Directions
Format the lines as a numbered list, starting at the line containing "Identify the location of category-label-line: Sheinbaum." and continuing through the last line, with both ends included and blank lines skipped. Leave out the pictures.

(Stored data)
***
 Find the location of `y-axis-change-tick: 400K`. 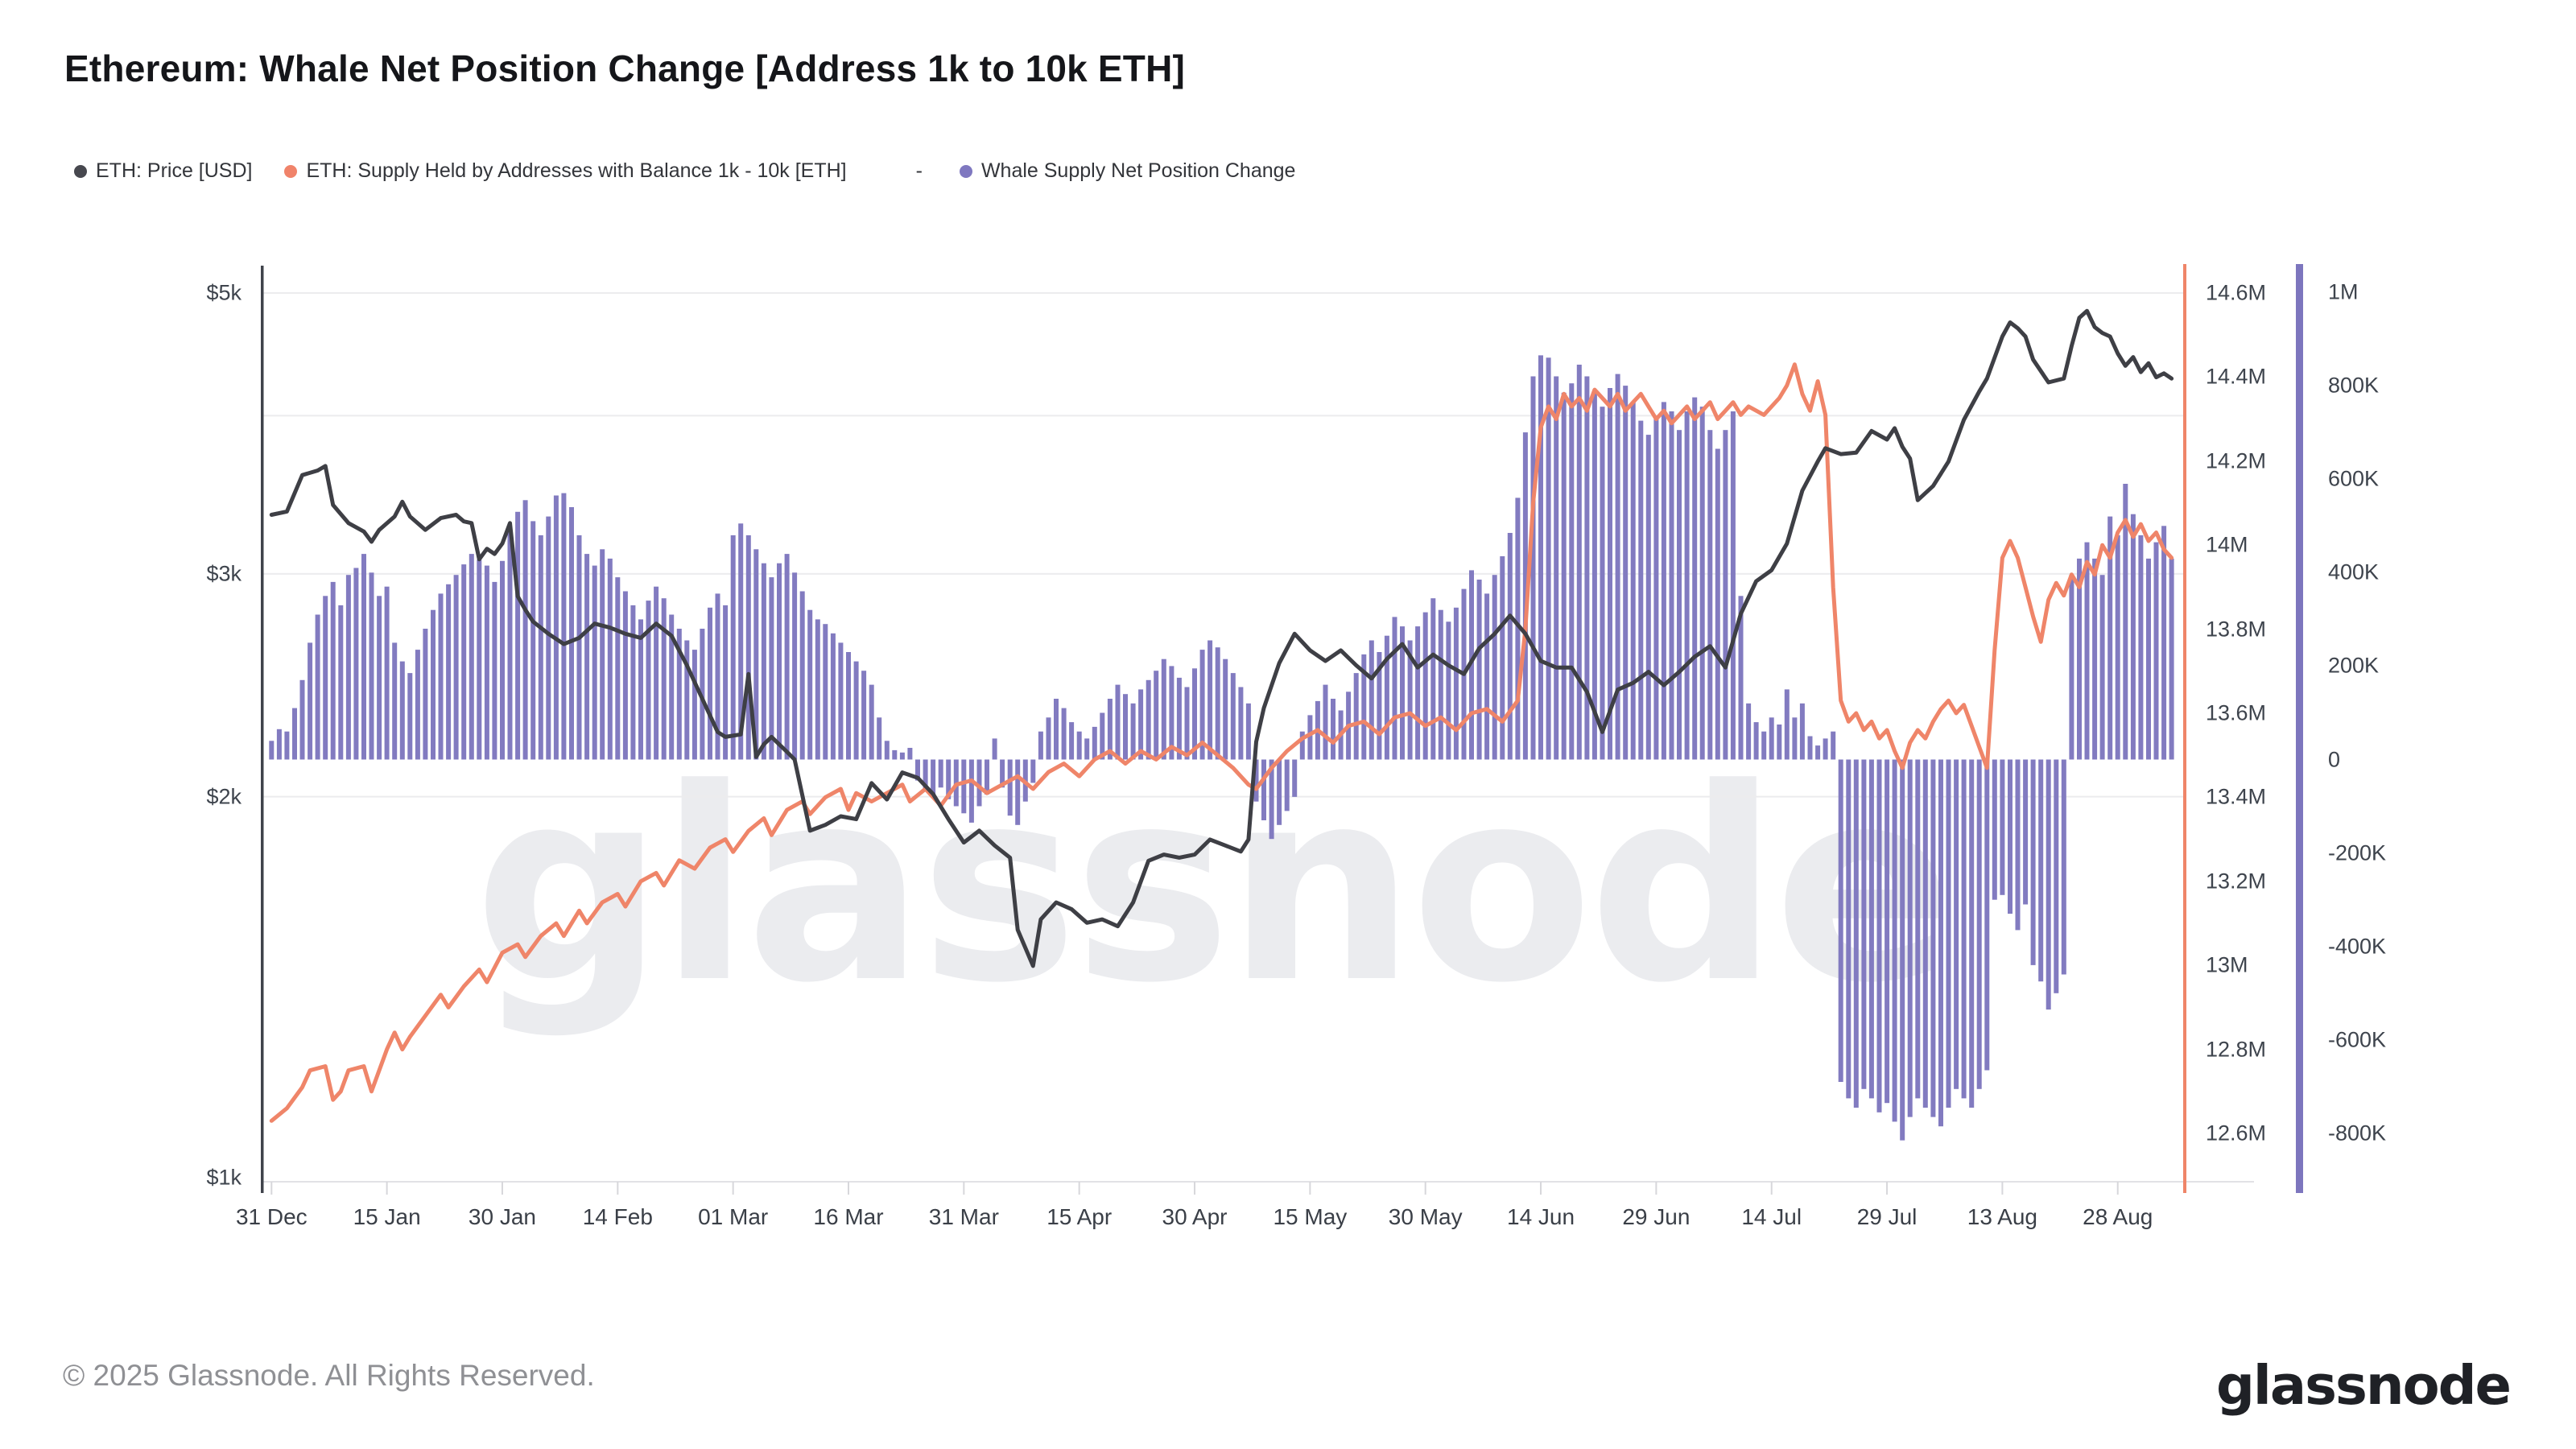

y-axis-change-tick: 400K is located at coordinates (2354, 572).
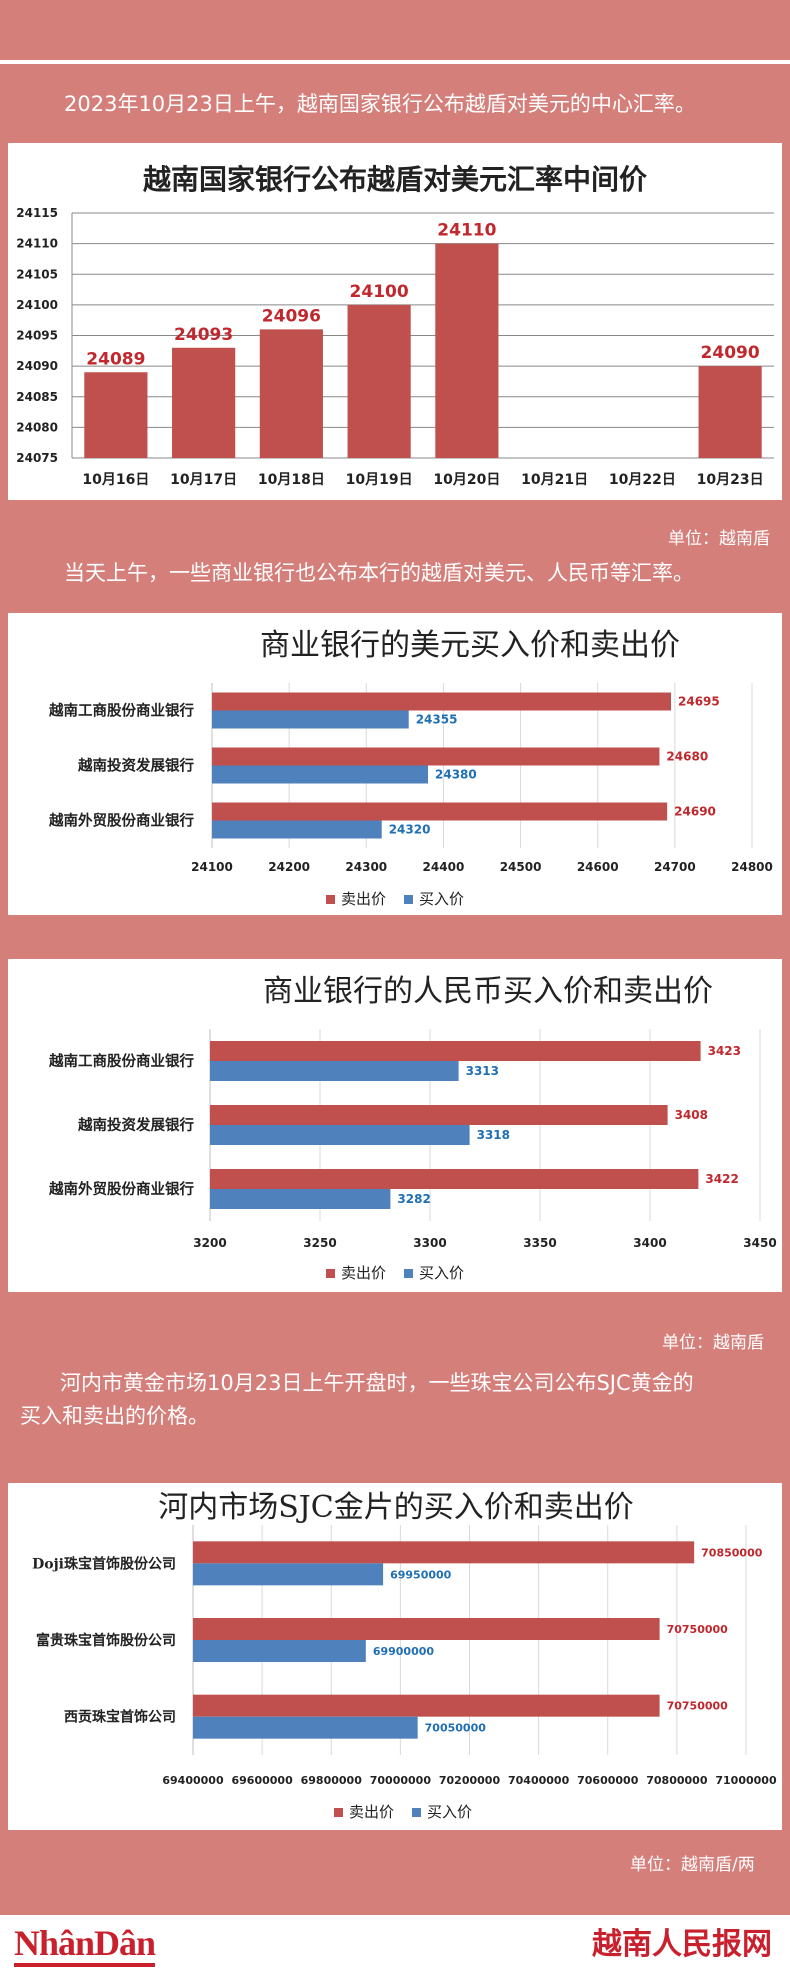 The height and width of the screenshot is (1975, 790). I want to click on x-tick-label: 10月18日, so click(292, 480).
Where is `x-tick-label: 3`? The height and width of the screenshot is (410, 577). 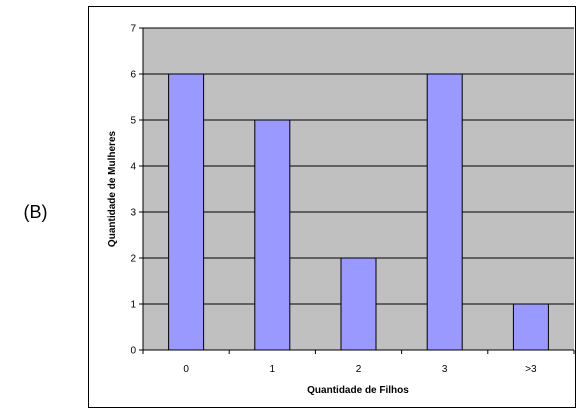
x-tick-label: 3 is located at coordinates (445, 370).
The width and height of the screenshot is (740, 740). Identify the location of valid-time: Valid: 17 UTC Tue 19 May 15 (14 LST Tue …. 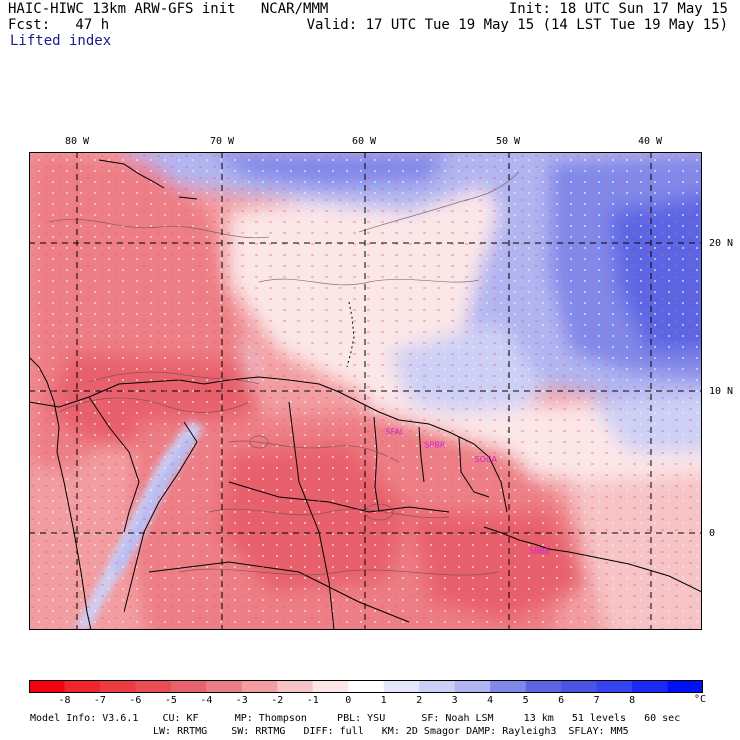
(517, 25).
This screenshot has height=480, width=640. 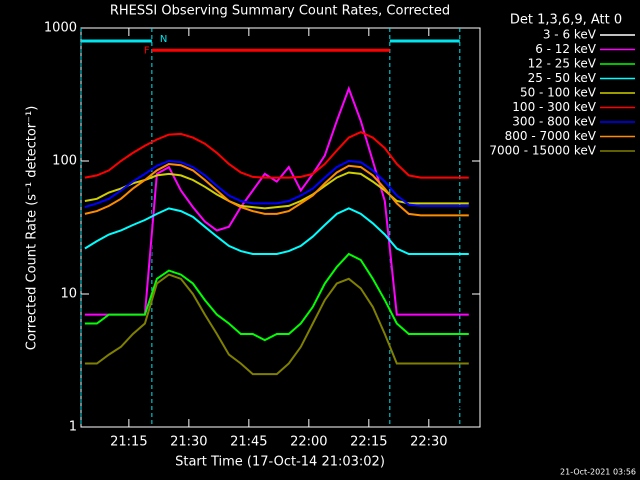 I want to click on y-tick-label: 100, so click(x=64, y=162).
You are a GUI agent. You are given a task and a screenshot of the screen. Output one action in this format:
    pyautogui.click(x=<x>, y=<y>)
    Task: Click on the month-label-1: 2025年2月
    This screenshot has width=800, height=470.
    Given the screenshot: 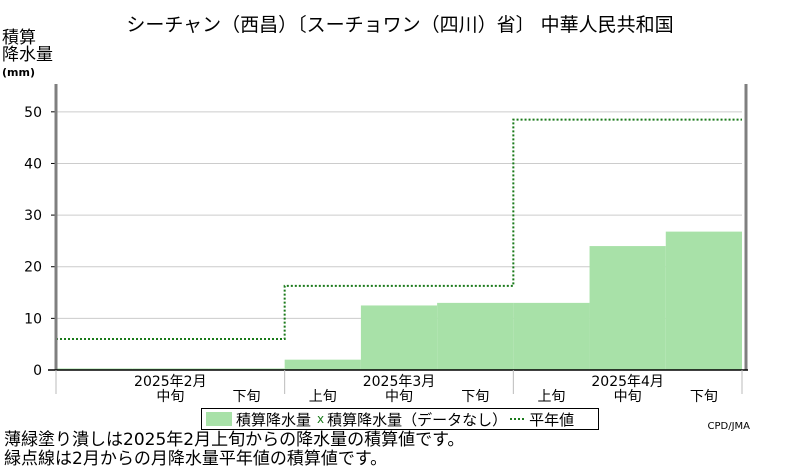 What is the action you would take?
    pyautogui.click(x=170, y=382)
    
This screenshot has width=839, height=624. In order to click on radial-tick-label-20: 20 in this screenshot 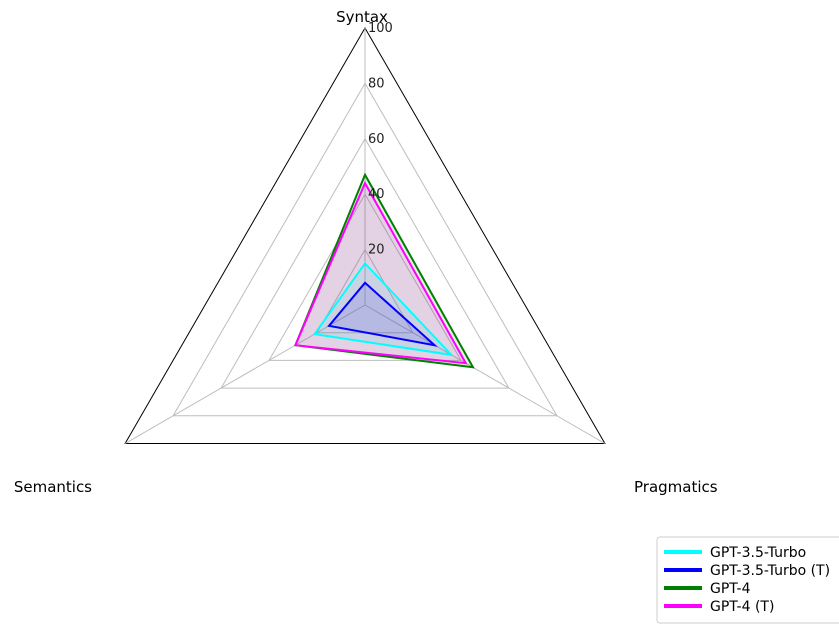, I will do `click(376, 250)`.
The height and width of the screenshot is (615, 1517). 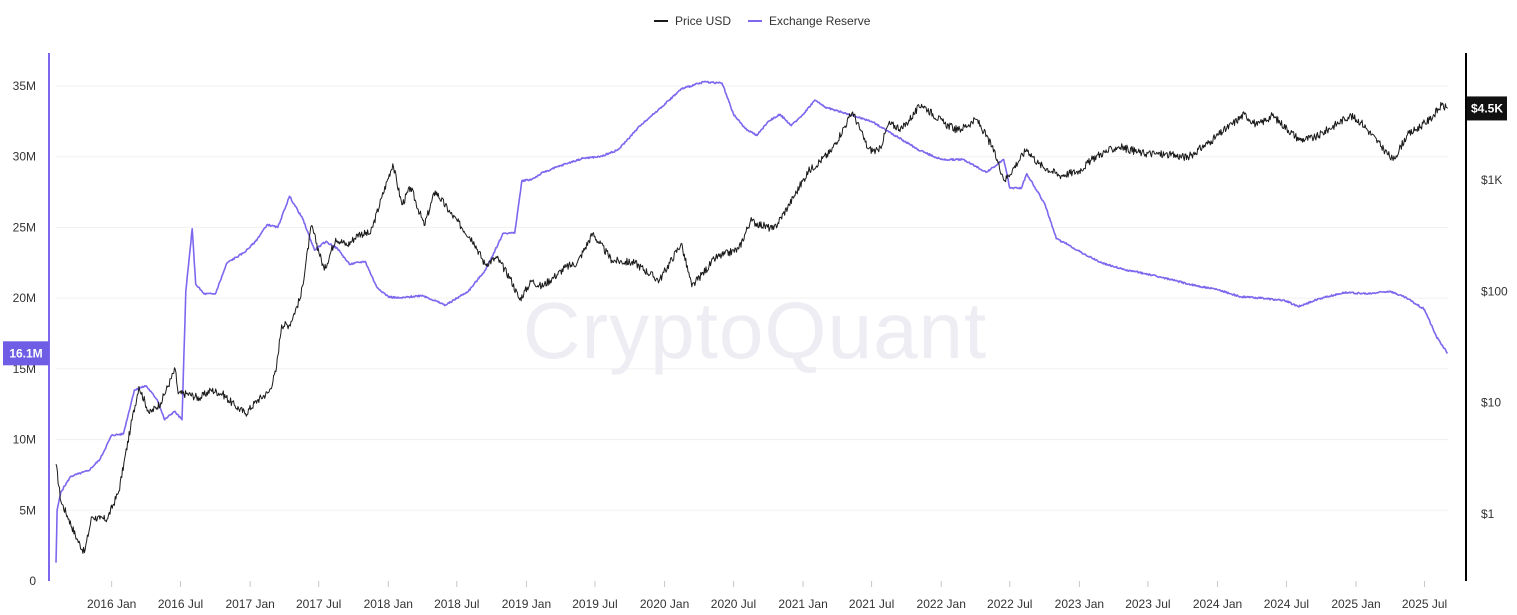 I want to click on x-tick-label: 2016 Jan, so click(x=112, y=604).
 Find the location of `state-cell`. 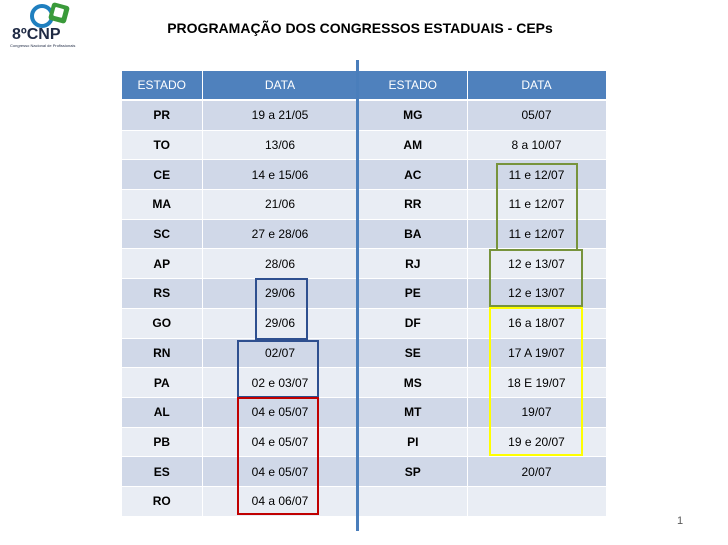

state-cell is located at coordinates (414, 502).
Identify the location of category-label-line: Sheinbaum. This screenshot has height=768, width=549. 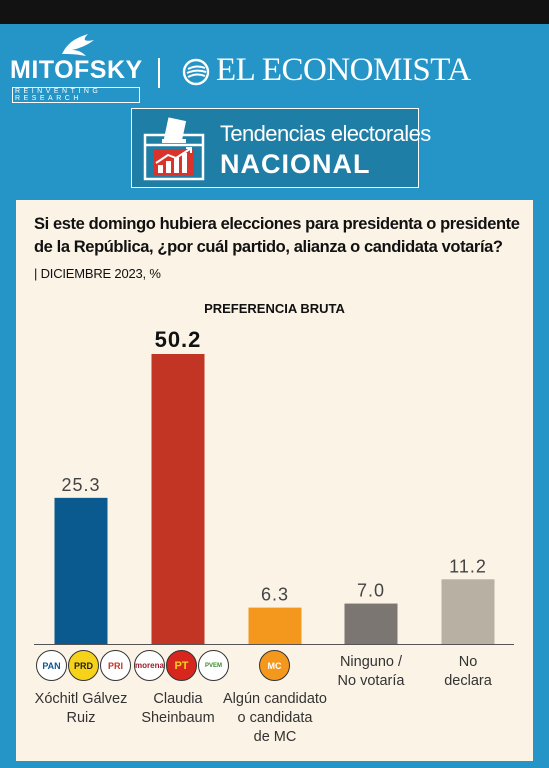
(178, 718).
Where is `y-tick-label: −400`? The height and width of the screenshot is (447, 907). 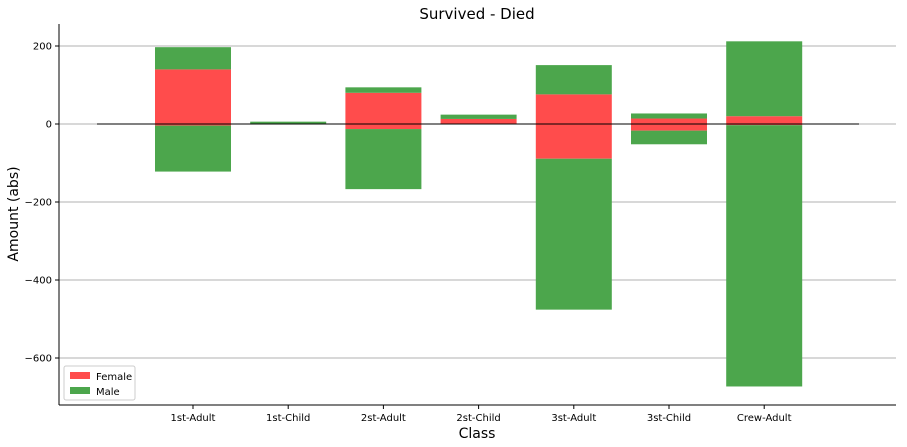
***
Reply
1. Identify the location of category-label-line: Sheinbaum. This screenshot has height=768, width=549. 
2. (178, 718).
3. Where is `y-tick-label: −400`? The height and width of the screenshot is (447, 907). 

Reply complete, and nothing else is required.